George Mills

Personal information
- Full name: George Robert Mills
- Date of birth: 29 December 1908
- Place of birth: Deptford, England
- Date of death: 15 July 1970 (aged 61)
- Place of death: Torquay, England
- Height: 6 ft 0 in (1.83 m)
- Position: Striker

Youth career
- Bromley

Senior career*
- Years: Team / Apps / (Gls)
- 1929–1943: Chelsea / 220 / (125)

International career
- 1937: England / 3 / (3)

= George Mills (footballer) =

English footballer (1908–1970)

George Robert Mills (born 29 December 1908 in Deptford, died 15 July 1970) was an English footballer, principally for Chelsea.

He signed for Chelsea as an amateur in 1929 from Bromley and stayed at the club for the rest of his career. He was a prolific goal scorer in his time there, notching 125 goals in 239 games. Despite often being overlooked by more glamorous, but less reliable, forwards such as Hughie Gallacher and Joe Bambrick, he remained loyal to the club.

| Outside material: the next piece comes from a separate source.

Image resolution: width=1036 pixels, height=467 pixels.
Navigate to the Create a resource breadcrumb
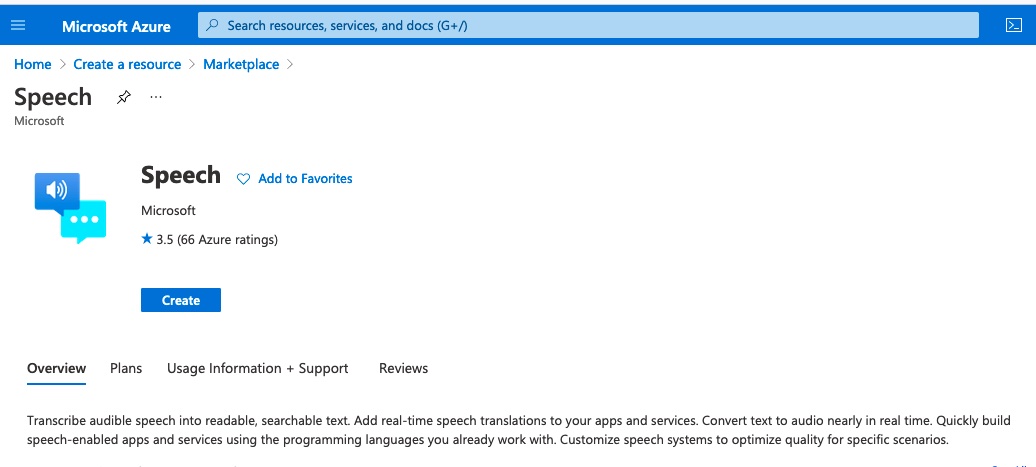coord(127,64)
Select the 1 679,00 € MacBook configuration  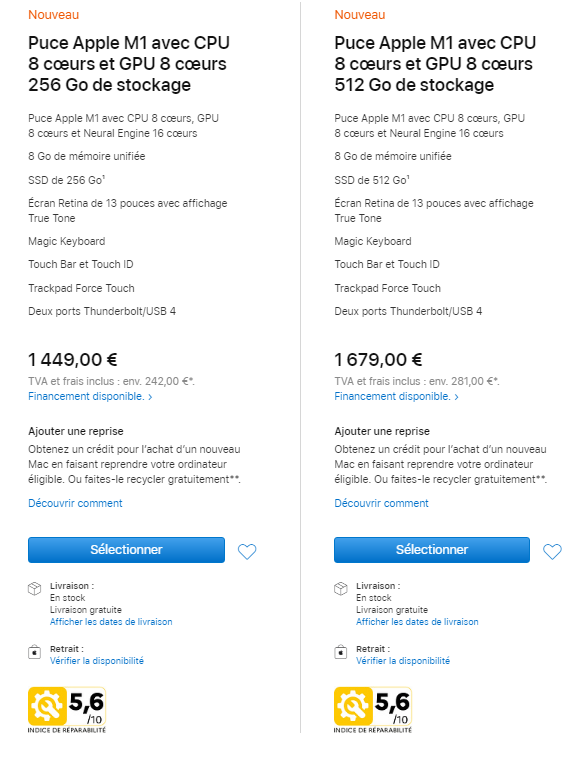pos(432,550)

In his debut season, Mills scored 14 goals in 20 games for Chelsea, helping them achieve promotion to the First Division. His best season was in 1936–37, when he scored 22 goals in 32 appearances, which earned him an England call-up. He won three international caps for England and scored three goals, all of which came in a 5–1 win against Northern Ireland on 23 October 1937.

Mills was the first Chelsea player to score over 100 league goals, a feat only five others have since matched, and is the club's 8th highest goal scorer of all time. He is also the last Chelsea player to have scored a hat-trick against Liverpool, which came in a 6–1 win in August 1937. Upon retiring he became a coach at Chelsea.

He later worked in the City of London for a printing company. He died while on holiday in Torquay in 1970.